SHORT PROBLEM 1
In the forum thread, why does Paymaster say a new hosting site is needed?
SHORT PROBLEM 2
From the forum thread, reproduce everything from "# Mixed Bag....." down to "sushi from Kroger.".

TEXT PROVIDED
_____

# Mixed Bag.....



## Paymaster (Jan 9, 2012)

..... tonite. I did some cedar planked salon on my Akorn. My wife whipped up and veggie medley and I picked up a little sushi from Kroger.









Sa

ve








Save​


----------



## stc1993 (Nov 23, 2014)

Photobucket doesn't allow 3rd party picture hosting anymore without a paid account.


----------



## smooth move (Sep 25, 2012)

sounds good!


----------



## ChileRelleno (Jul 7, 2012)

stc1993 said:


> Photobucket doesn't allow 3rd party picture hosting anymore without a paid account.


Without a $400. per year paid account... $400.00 ... Can ya believe that crap?


----------



## Paymaster (Jan 9, 2012)

Man! Been using them for years without a problem. Gotta find a new hosting site


----------



## ChileRelleno (Jul 7, 2012)

I started using IMGUR.


----------



## Paymaster (Jan 9, 2012)

Just started Shutterfly. I updated the OP with pics from there.


----------



## stc1993 (Nov 23, 2014)

Man, that looks good. :thumbsup:


----------



## halo1 (Oct 4, 2007)

Great looking spread! My packaged ceasor salad is not cutting it after seeing this!


----------

_____

DATASET EXTRACT
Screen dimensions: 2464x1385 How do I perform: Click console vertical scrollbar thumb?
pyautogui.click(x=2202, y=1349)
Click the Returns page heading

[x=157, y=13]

_____

EXERCISE RESULT 1
Photobucket, which Paymaster had used for years, no longer allows third-party picture hosting without a paid account. ChileRelleno adds that this account costs $400 a year.

EXERCISE RESULT 2
# Mixed Bag.....



## Paymaster (Jan 9, 2012)

..... tonite. I did some cedar planked salon on my Akorn. My wife whipped up and veggie medley and I picked up a little sushi from Kroger.